4 replies to this topic

[harshad katre]

Dear All,

 

I am attaching general schematic of Compressed Air Systems with Heat of Compression Dryers for which I want to know the calculations for water to be removed after dryer.

 

My current inlet conditions are 37 Deg C, 50% RH and 4000 ACFM. The compressors are maintained for delivery pressure of 7 barG. HOC driers contain 1580 kgs of Alumina each tower. The circulating flow rate of cooling water through aftercooler is 90 m3/hr. -4 Deg C dew point at the outlet is to be maintained.

 

Now the question is how to calculate water removed in dryers and after cooler.

 

Please correct me if I am wrong in below fundamentals.

 

From the fundamentals of dewpoint, it is known that with increase in pressure, saturation vapour pressure increases proportionally. Also, moisture contents at 37 deg C, 50% RH remains constant after compression too.

 

 

Waiting for your positive reply.

 

 

Regards,

Harshad Katre

Attached Files

•  Cmp Pipe Lay.png   28.64KB   3 downloads

[abubakarce19]

Dear

 

1- Water is not removed in inter stage coolers. It reduces temperature and moisture is removed in separator / knockout normally located after cooler. 

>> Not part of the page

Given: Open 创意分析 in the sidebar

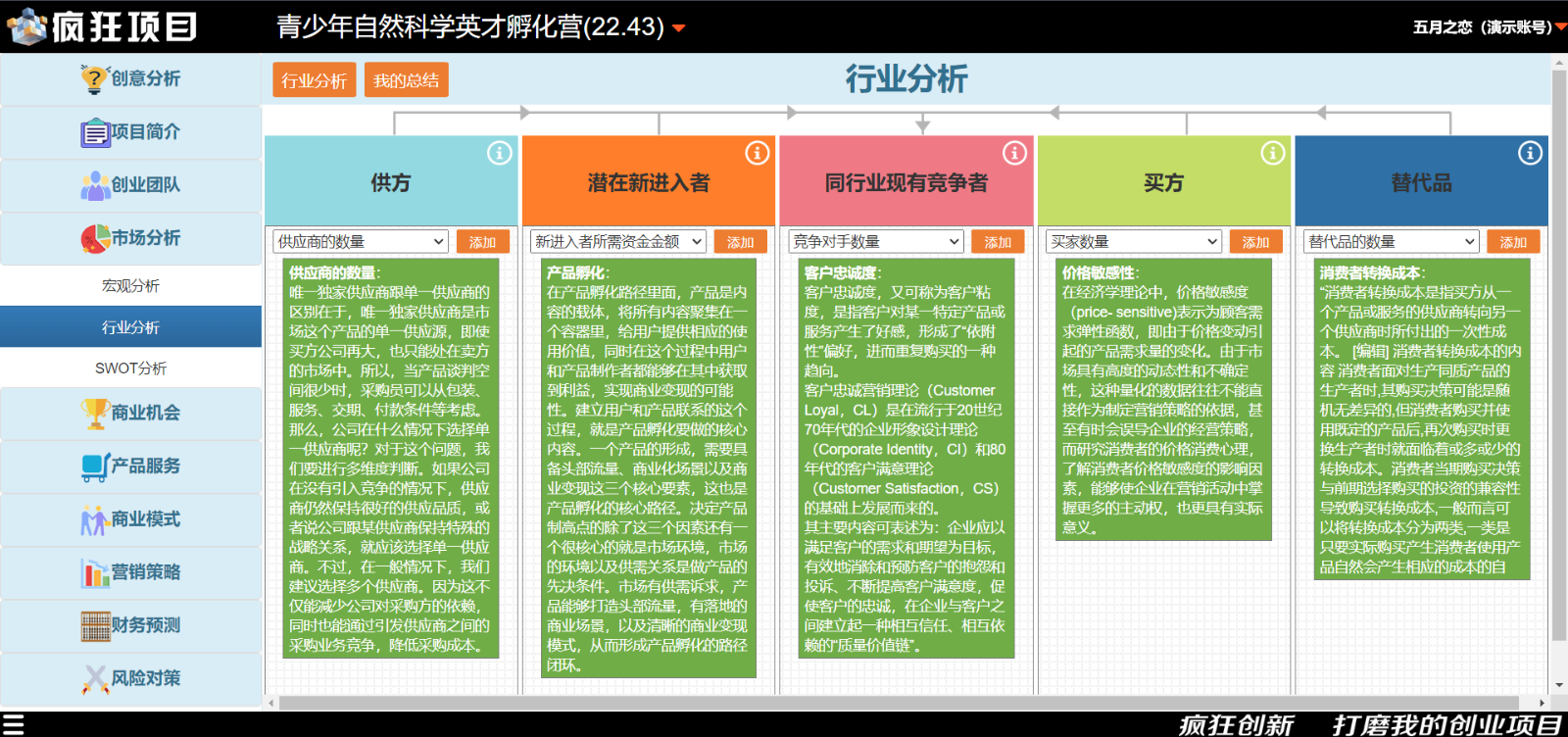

2- Alumina balls works as desiccant and and regenerated after a period of time. Amount of water removed can be calculated from the initial and final moisture level of streams, 

 

You can also look for vendor manual for those dryers. More information to be provided for better estimation

 

 

Abubakar

[srfish]

The efficiency of the Alumina in  the dryer is a big problem. To find out more about the subject of dryers, check out chapter 3.13 of the Heat Exchanger Design Handbook.

[Art Montemayor]

Harshad Katre:

 

You are a student and therefore you are missing some practical details in what you are presenting.  An adsorption dryer removes water from compressed air by attracting the water molecules to the surface of an adsorbent (in your case, activated alumina).

 

Additionally, before introducing the humid compressed air into the adsorbent bed(s), the compressed air is cooled using the compressor's intercoolers (in the case of a multi-staged compressor) and after-cooler.  As abubakarce19 points out, as the air is compressed and cooled, liquid water is formed in the product air because it is in excess to the amount of water vapor required for 100% saturation.  This liquid water is separated and drained in vapor liquid separators after the inter- and aftercooler of the compressor, prior to entering the adsorption unit.  In your supplied sketch, you show a so-called "HOC" (Heat of Compression) adsorption scheme.  This is a simplification of the entire process and only shows that the heat of the compressed air exiting the compressor is apparently used to regenerate the spent adsorption bed (there is a minimum of two beds used in an adsorption dryer).  After using some of the compression heat to pre-heat the spent bed, the exiting humid air is further cooled and the resulting liquid water condensed is drained out.  The remaining, cooled, saturated air is sent to the drying adsorption bed being used.  Your sketch is faulty.  There is no "moisture separator" used after the adsorption dryer unit, simply because there is no practical liquid moisture left in the dried air product.  So you have supplied a sketch of something that doesn't apply or simply doesn't make sense - or doesn't have appropriate identification of the vessels being used and the process employed.

 

You simply want (or need) to make a heat and material balance around the compressed air process - even though you don't state it as such.  Therefore, make a material balance first: find the amount of water in your compressor suction inlet, in your compressor intercooler traps (both liquid and vapor), in your compressor aftercooler (both liquid and vapor), in your adsorber inlet (vapor), and in your adsorber outlet (vapor).  The water amount difference between the working adsorber inlet and outlet is the amount left in the adsorbent bed to be regenerated later.  You find the amounts of water vapor existing in the compressed air by referring to water content tables or charts.  Today, you may even use a simulation program to calculate the amounts.

 

Refer to the attached workbook for examples of how to find water content in air.

 

 Air Moisture Content Conversion.xlsx   497.26KB   43 downloads

[harshad katre]

Thanks for all of your reply Sir.

 

I had forgotten the effect because of intercoolers thanks for that. 

 

I agree to what Art Sir is saying about heat and material balance inside the system. Also I can understand the difference in water removal rate and adsorption phenomena happening inside these dryers.

 

Art Sir: At the same time is seems to be difficult to find the amount of water in compressor intercooler traps (both liquid and vapor), in compressor aftercooler (both liquid and vapor), in adsorber inlet (vapor), and in adsorber outlet (vapor) etc as said by you. I know inlet compressor suction conditions of Air as 37 deg C and 50 % RH with volumetric flow rate of 4000 ACFM, the dew point of -4 Deg C is to be maintained with compressor delivery at 7 barg currently.  How this data will help me to solve the problem to next level as guided by you? Also please let me know what more relevant data is needed to calculate the same if any.

 

 

@ Fish Sir: Are you referring to 2nd Edition of Heat Exchanger Design Hand book by Kuppan Thulukkanam?

 

Thanks once again to all.